Over the same cluttered
weekend, American
International Group, which insures (among other things) corporate
bonds, played
the mendicant at the Fed's discount window, pleading for $40
billion in tide-us-over money while it tries to liquidate assets
in order to raise cash.
AIG, valued at $1 trillion
at the beginning of the trading day, on Black Monday, "lost 70%
of its value in just three hours," reported the New
York Daily News. Its stock recovered about half its losses
by mid-afternoon, but the depths sounded in the initial swoon provided
a more accurate assessment of the companys real
value, which we can round down to "bupkis."
Governor David Patterson
of New York, frantic over the prospect of losing revenue generated
by AIG which
is both exceptionally well-connected and extravagantly crooked
announced that he was altering state regulations (apparently by
executive decree) to permit AIG "to borrow against its subsidiary
assets." Meanwhile, ten of the largest American banks have announced
a plan to pool $70 billion "in a collaborative effort to prevent
any of them [from] running out of funds in an emergency." Each has
thrown in $7 billion, and any can borrow up to $23 billion.
That's not a "pool";
it hardly qualifies as a puddle. And it will be gone before the
end of the week. So, in all probability, will Washington
Mutual, which was dangling from a cliff, clinging to an exposed
tree root, at the end of last week. Lehman's demise will almost
certainly send WaMu careening into the abyss. And there are at
least 1,000 more banks headed over the edge.
While we're accustomed
to weekly bank failures and periodic federal bailouts, the converging
meltdowns of three pillars of Wall Street in a single weekend indicates
that the crisis is accelerating and deepening in ways that our financial
overlords hadn't anticipated.
The fact that Lehman
was permitted to fail demonstrates that the overlords are now beginning
to conduct triage among themselves a spectacle that might offer
the some brief amusement for the hoi polloi until the survivors
within the Power Elite turn their undivided attention on the rest
of us.
It's likely that some
distant day, when the history of the Greater Depression is written,
the collapse of Lehman Brothers will be seen as a climacteric
for the
Fed-centric financial system indeed, for Washington's entire
apparatus of imperial power, in which that investment house played
a conspicuous role.
During the mid-1800s,
Lehman provided much of the initial financing for the railroad combine,
one of the first serious ventures in American corporatism. That
combine, a public-private partnership a prototype for what Mussolini
later called Fascism thrust Abraham the Abhorrent into the White
House, where he presided over a war of national consolidation
and pioneered the concept of a dictatorial war presidency.
Following the destruction
of the pre-1861 Union of free states and creating a unitary Corporate
State, the combine engaged
the services of the United States military to drive the Plains Indians
from lands pledged to them by treaty, but also coveted by the
combine to build its federally subsidized transcontinental railroad.
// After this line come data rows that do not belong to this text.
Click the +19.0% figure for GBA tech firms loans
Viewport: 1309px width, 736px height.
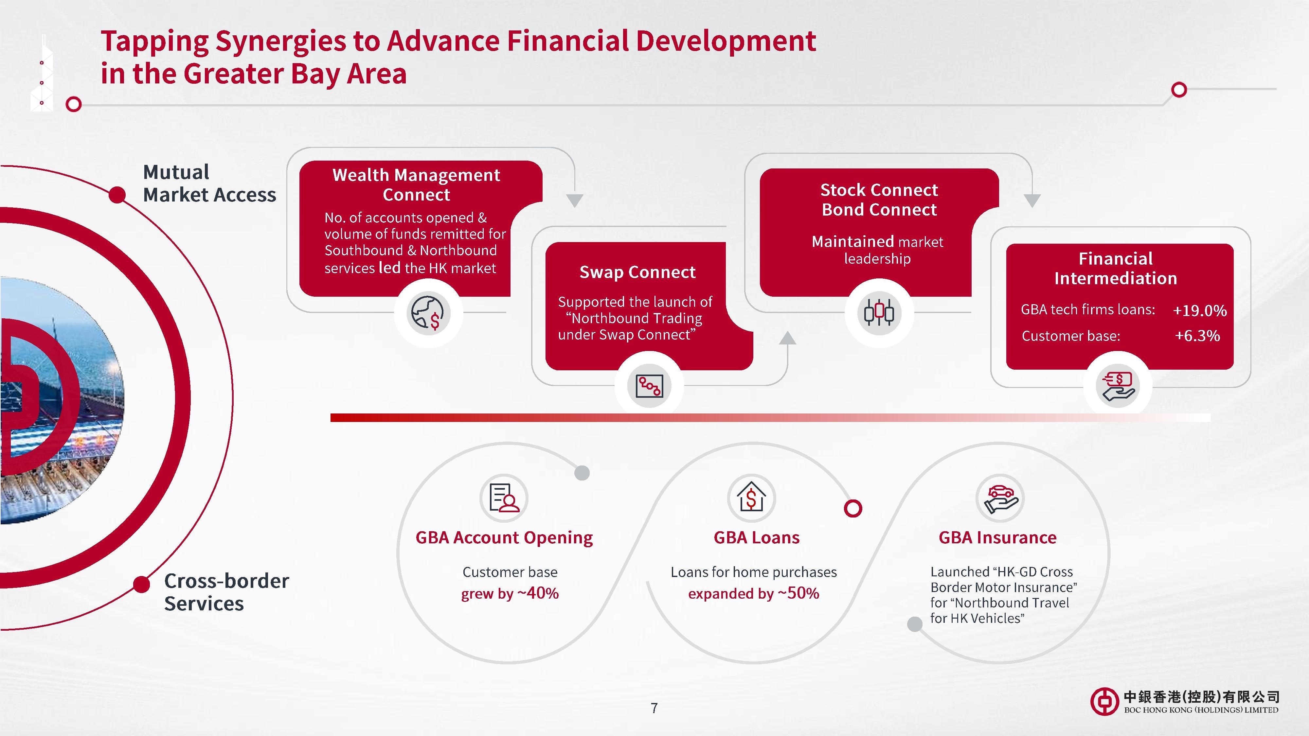1199,310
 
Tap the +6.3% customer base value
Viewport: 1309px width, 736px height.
1197,336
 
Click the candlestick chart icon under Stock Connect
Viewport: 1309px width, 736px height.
879,312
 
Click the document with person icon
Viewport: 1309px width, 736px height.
504,497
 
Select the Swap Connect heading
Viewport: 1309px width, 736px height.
637,272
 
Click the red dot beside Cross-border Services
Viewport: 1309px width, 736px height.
142,584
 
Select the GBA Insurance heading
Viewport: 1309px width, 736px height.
997,537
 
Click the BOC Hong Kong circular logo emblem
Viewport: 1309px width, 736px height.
1104,701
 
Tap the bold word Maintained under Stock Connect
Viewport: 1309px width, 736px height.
859,241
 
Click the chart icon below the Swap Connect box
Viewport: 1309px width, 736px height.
649,387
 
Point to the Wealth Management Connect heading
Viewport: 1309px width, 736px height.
416,185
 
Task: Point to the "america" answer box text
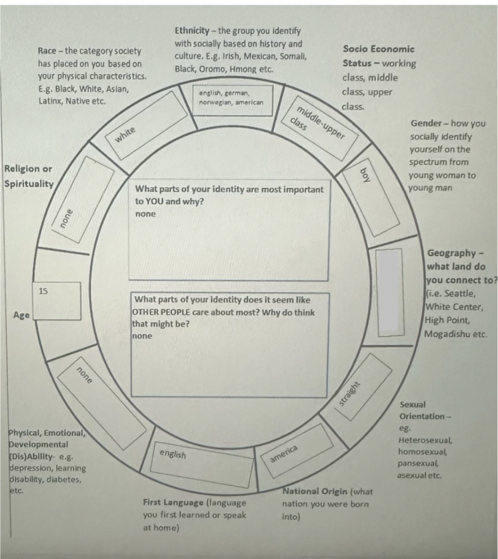point(284,454)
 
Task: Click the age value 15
point(44,290)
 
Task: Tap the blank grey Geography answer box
point(389,289)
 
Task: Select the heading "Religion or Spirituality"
point(28,176)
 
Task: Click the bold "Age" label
point(21,315)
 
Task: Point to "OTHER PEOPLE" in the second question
point(162,313)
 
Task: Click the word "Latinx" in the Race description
point(51,101)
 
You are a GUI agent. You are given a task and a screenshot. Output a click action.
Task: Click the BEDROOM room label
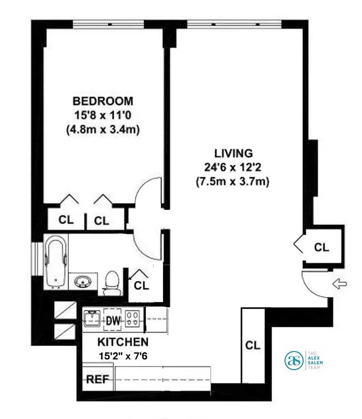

This relationship was a distant but recognizable ancestor of the
modern military-industrial complex.
Lehman was part of the
cartel that pushed for creation of the Fed. Its roster of corporate
leaders bristles with insider credentials; senior management officials
held prestigious posts on the Federal Reserve Board, in the World
Economic Forum, and in the Council on Foreign Relations. And yet
the firm is now bound for bankruptcy, a casualty of the Fed's housing/mortgage/refinancing
bubble. Pulling the plug on Lehman Brothers may be equivalent to
the sharp tug on a dangling thread that causes the entire tapestry
to unwind.
Unlike the bailout of
Bear Stearns earlier this year, no takers could be found when Henry
Paulson and Ben Bernanke tried to find a buyer for Lehman Brothers.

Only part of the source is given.